What’s in a web browser
Part I — Hardware Acceleration
This article describes the old Android Browser Graphics Architecture, superseded in 2012 by Chrome on Android (in JellyBean, Android 4.2). While it’s a few years old, its graphic architecture was ultimately pretty advanced, and took some interesting detours. If you ever wondered how the graphic pipeline of a modern mobile Web Browser is implemented under the hood, or how software architectures evolve, this article might give you some idea of the challenges involved. Part I mostly lays out the stage and describes the move to hardware acceleration, Part II will expand on some of the advanced features.

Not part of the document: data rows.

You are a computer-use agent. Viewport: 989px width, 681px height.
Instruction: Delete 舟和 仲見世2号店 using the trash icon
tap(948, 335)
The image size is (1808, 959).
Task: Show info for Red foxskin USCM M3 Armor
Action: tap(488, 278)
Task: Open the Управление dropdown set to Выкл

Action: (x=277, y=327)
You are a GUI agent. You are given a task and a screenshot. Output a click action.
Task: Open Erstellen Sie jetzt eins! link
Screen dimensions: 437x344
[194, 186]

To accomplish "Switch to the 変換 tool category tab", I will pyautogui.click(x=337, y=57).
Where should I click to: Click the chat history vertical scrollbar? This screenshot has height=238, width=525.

Once upon a time, Google had two web browsers: Google Chrome, of course, but also the Android Browser, which was a completely separate codebase and team. Confusingly, both Chrome and the Android Browser were based on WebKit, the HTML rendering engine that Apple used for Safari, itself originally based on KHTML, an earlier engine that came from the KDE project.
The reasons Google had two browsers were both historical and technical — Chrome was focusing on desktop usage and web apps, had a complex security model and a multi-process architecture, while the Android Browser had to work well on mobile, a much less powerful platform, and was pretty much just using WebKit as intended. Priorities differed.
From Android 1.0 to Android 4.2 (2012) the Android web browser was thus simply an android application directly built around the platform’s webview widget. In fact, the webview implemented — it had to! — a full-blown HTML rendering engine that any application could embed, with the browser being its first client.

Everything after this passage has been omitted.